Q&A Report: Metabolic Adaptations: The Physiology of Cold Acclimatization and Exercise in Rodent Models

Can you elaborate why you believe that cold exposure is inappropriate to measure non-shivering thermogenesis?

A. Bartelt: Cold exposure is a good inducer of non-shivering thermogenesis but using cold as a test for the NST capacity is inappropriate as it not only depends on NST, but many other potentially compensatory mechanisms.

Do you think that two populations of mice in different environments ( cold vs normal temperature) on the same diet would have different reactions in BAT and WAT?

A. Bartelt: Yes, the environment will have a strong impact – however, the programs are not the same in BAT and WAT, as these are also very different in tissue setup. Plus the response to diet will also depend on the temperature and vice versa. This is well documented for e.g., HFD vs. Western Diet.

In your publication you describe the wild-type and skeletal muscle Nampt KO mice, did you also phenotype the heterozygote animals? Do they have an intermediate phenotype or are levels still sufficient in these animals?

J. Treebak: While we do see a slight 10-15% reduction in skeletal muscle NAD in the heterozygous mice, this does not induce any phenotypes in the mice regarding body weight, body composition, blood glucose levels, exercise capacity, glucose tolerance or glucose-stimulated glucose uptake into skeletal muscle.

What do you think is the role/contribution of shivering thermogenesis to cold acclimatization?

A. Bartelt: Rodents use it a lot so it must be great but it is not required – mice can adapt to cold in the absence of NST.

What is the reason why failure to remove misfolded proteins results in 'whitening' of brown adipose tissue? Is it that these misfolded proteins lead loss of mitochondria?

A. Bartelt: I believe (it is difficult to experimentally prove it) that the utmost upstream event is clogging the ERAD machinery, accumulation of ubiquitinated proteins in the ER lumen and ER stress – further down the line is mitochondrial dysfunction and insufficient mitochondrial regeneration

Will temperature (cold) affect brown adipocyte differentiation in vitro?

A. Bartlet: There are a few reports that have seen cold effects on adipocytes in vitro – but usually in vivo the cells don’t get cold, actually rather the opposite, the brown fat is warmer than the rest of the body

If brown adipose tissue has to do with thermogenesis, in animals on a high-fat diet, would we expect thermogenesis to be more on-going and will this have an impact on, for example, carbohydrate metabolism? What could be the explanation?
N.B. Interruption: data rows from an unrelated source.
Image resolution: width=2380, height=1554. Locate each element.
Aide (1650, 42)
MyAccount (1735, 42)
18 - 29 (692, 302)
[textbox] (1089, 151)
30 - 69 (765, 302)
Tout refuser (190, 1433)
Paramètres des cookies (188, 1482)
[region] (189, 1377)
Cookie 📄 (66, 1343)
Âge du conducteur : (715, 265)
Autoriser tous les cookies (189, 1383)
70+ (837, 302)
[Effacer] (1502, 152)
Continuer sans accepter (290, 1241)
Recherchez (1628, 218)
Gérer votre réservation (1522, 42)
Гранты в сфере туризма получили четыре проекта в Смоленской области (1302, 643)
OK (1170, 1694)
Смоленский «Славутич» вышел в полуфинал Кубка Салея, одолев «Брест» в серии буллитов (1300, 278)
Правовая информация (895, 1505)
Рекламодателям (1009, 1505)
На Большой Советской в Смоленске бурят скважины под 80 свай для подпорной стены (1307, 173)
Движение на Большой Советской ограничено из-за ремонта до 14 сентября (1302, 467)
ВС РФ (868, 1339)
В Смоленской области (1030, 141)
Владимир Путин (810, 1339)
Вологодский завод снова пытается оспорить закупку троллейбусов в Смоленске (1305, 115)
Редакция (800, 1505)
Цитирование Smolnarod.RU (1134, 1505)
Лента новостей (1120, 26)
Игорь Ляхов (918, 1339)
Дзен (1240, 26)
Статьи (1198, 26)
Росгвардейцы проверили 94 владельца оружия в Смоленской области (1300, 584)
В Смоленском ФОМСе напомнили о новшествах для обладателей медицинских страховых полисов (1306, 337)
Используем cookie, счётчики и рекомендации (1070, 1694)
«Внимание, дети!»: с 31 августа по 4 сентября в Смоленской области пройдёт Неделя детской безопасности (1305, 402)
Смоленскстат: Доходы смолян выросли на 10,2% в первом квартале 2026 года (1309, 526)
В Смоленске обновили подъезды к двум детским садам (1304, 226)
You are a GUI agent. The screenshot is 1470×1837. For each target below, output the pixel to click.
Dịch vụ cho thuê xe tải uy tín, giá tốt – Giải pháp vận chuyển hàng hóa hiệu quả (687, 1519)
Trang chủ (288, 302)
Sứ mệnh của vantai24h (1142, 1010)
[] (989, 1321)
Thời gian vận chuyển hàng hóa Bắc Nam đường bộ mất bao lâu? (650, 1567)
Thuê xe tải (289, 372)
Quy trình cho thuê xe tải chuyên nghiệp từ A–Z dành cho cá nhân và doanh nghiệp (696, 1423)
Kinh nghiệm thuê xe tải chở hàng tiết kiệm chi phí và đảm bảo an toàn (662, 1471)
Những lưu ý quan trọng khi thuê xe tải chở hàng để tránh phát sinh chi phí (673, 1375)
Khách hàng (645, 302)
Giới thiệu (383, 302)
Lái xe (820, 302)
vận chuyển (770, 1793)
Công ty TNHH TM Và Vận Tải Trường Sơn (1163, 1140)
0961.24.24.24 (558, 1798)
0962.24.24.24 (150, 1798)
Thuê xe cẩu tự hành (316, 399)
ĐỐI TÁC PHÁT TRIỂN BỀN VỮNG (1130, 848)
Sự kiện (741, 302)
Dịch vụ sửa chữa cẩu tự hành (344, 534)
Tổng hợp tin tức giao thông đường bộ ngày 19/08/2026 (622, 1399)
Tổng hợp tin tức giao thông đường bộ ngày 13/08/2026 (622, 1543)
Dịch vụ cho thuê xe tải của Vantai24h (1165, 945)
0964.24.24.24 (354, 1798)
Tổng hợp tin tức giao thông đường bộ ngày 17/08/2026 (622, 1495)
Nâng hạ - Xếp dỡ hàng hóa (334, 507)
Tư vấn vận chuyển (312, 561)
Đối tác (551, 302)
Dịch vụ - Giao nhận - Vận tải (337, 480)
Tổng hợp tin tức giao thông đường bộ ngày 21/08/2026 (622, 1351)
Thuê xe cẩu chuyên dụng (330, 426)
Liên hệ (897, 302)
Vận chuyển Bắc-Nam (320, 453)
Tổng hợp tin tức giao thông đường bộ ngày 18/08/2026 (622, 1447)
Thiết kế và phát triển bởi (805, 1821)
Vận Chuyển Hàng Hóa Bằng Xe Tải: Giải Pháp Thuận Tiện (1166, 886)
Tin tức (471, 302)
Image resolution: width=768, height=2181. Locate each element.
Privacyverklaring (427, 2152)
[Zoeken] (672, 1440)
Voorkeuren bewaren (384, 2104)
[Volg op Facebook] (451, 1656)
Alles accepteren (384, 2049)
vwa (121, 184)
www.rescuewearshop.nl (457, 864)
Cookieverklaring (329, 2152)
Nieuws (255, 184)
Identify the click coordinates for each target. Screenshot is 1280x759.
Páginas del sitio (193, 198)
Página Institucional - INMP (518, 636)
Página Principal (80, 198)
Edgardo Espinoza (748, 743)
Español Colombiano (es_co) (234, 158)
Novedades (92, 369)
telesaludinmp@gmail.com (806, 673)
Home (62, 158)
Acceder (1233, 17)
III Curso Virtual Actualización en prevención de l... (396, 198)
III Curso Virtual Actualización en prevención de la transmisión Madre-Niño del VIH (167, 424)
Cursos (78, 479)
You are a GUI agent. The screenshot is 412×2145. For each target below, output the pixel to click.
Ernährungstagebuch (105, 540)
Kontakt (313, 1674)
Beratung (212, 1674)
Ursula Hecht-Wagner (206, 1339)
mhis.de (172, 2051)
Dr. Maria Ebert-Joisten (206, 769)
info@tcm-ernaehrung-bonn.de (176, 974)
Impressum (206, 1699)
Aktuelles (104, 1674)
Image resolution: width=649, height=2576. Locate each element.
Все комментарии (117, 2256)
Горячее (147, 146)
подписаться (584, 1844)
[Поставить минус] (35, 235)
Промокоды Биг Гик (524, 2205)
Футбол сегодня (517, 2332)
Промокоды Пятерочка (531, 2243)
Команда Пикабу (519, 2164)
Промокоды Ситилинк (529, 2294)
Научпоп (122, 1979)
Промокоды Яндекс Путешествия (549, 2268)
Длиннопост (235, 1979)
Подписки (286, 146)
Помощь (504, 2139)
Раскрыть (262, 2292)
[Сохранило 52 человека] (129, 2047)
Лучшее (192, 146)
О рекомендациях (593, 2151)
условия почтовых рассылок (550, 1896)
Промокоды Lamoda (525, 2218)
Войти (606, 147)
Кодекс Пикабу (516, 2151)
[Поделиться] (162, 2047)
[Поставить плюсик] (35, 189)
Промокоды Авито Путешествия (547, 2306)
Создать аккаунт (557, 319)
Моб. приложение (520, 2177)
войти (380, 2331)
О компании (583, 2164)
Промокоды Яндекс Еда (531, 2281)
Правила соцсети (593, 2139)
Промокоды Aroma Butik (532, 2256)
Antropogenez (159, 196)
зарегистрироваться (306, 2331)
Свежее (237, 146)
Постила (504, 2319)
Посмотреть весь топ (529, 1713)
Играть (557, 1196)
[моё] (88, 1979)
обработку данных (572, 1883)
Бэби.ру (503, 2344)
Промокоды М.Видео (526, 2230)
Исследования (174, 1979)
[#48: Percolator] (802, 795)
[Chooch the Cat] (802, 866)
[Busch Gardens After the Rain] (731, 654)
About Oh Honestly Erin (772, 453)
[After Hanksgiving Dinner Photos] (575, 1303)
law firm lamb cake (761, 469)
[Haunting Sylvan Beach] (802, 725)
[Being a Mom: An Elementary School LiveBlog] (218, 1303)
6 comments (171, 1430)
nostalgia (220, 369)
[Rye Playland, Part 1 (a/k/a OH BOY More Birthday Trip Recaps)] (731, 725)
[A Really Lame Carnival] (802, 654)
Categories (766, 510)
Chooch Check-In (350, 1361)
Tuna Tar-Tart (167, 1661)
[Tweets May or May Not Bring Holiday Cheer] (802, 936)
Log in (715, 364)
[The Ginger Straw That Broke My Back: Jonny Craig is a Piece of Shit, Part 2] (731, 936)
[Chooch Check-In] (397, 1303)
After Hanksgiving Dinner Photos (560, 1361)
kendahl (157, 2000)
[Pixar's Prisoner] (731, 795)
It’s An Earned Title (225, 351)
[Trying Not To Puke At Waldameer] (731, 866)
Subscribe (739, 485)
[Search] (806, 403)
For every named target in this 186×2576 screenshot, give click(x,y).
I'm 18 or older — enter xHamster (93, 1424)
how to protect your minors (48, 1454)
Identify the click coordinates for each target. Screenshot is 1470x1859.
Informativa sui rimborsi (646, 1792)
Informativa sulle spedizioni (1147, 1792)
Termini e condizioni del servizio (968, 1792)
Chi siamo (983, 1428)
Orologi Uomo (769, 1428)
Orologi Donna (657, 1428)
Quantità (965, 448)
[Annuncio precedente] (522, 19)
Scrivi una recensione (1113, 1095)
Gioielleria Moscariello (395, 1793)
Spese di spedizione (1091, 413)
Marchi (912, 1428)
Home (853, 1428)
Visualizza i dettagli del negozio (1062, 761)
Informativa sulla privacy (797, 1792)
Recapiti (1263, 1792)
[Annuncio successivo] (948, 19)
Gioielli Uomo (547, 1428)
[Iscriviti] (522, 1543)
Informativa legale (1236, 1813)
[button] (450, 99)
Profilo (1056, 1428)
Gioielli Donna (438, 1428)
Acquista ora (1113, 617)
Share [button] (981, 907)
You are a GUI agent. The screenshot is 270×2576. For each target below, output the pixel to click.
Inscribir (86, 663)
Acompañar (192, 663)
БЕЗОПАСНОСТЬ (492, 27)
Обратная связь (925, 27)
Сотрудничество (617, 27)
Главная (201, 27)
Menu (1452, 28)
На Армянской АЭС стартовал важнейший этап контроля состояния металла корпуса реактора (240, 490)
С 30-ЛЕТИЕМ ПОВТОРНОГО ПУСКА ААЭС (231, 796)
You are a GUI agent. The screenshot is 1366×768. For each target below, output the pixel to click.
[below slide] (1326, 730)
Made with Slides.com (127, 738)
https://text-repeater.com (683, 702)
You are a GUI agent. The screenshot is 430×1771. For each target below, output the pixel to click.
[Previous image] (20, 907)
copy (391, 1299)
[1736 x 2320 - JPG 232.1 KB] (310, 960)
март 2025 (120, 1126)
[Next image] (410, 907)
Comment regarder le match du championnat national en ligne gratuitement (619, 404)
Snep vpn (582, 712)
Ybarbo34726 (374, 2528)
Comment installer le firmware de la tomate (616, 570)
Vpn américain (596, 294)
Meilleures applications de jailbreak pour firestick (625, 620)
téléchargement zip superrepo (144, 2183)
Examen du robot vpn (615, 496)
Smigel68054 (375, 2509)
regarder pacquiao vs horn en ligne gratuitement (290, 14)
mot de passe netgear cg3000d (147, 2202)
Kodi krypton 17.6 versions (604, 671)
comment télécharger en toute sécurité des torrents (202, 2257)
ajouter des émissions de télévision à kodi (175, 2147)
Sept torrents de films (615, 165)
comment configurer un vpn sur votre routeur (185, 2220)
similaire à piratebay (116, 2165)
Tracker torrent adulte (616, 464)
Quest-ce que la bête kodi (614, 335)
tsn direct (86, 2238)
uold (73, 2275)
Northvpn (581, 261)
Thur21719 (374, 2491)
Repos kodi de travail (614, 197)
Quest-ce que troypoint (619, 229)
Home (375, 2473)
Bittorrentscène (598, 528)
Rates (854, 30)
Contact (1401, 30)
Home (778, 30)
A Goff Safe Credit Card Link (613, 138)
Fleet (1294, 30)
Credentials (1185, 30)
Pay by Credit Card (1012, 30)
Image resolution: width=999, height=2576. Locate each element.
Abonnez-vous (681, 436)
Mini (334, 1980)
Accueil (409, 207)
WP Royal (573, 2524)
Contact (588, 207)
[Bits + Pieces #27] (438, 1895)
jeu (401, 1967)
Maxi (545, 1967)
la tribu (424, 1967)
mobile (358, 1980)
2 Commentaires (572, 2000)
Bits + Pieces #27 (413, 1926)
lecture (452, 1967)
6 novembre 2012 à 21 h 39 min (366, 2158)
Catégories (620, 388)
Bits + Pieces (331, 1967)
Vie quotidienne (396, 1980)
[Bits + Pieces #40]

A. Bartelt: HFD feeding recruits brown fat, it activates it – only after prolonged feeding does metabolic disease, driven by insulin resistance, reduce brown fat capacity.

When culturing adipocytes in vitro, how important is the temperature of the incubator? Can a decreased incubator temperature induce browning and is 37°C appropriate with respect to thermoneutrality?

A. Bartelt: For reproducibility, the temperature needs to be controlled for. There are reports that have seen cold effects on adipocytes in vitro – but usually in vivo the cells don’t get cold, actually rather the opposite, the brown fat is warmer than the rest of the body.

What is the strange peak at 36 hours in RER and Oxygen Consumption graphs in the running wheels experiment?

J. Treebak: The ‘strange’ peaks appear because we had to open the cage and take the mice out of the system. So these peaks are just artefacts and has no physiological relevance.

Have you noticed sex-related differences in your assays?

A. Bartelt: The fundamentals of brown fat are very similar between sexes but, as females are smaller, their temperature homeostasis is slightly different compared to males.

Given that BAT depots in humans are quite limited, do you think that cold acclimation in humans will take part mostly in skeletal muscle?

A. Bartelt: Thermoregulation is completely different in humans; we regulate heat loss much more than mice, have less NST, and more muscle contribution relative to body size.

Does cold adaptation in mice vary by strain, eg C57 vs Balb-c?

A. Bartelt: Yes, the strain is an important measure and must be accounted for.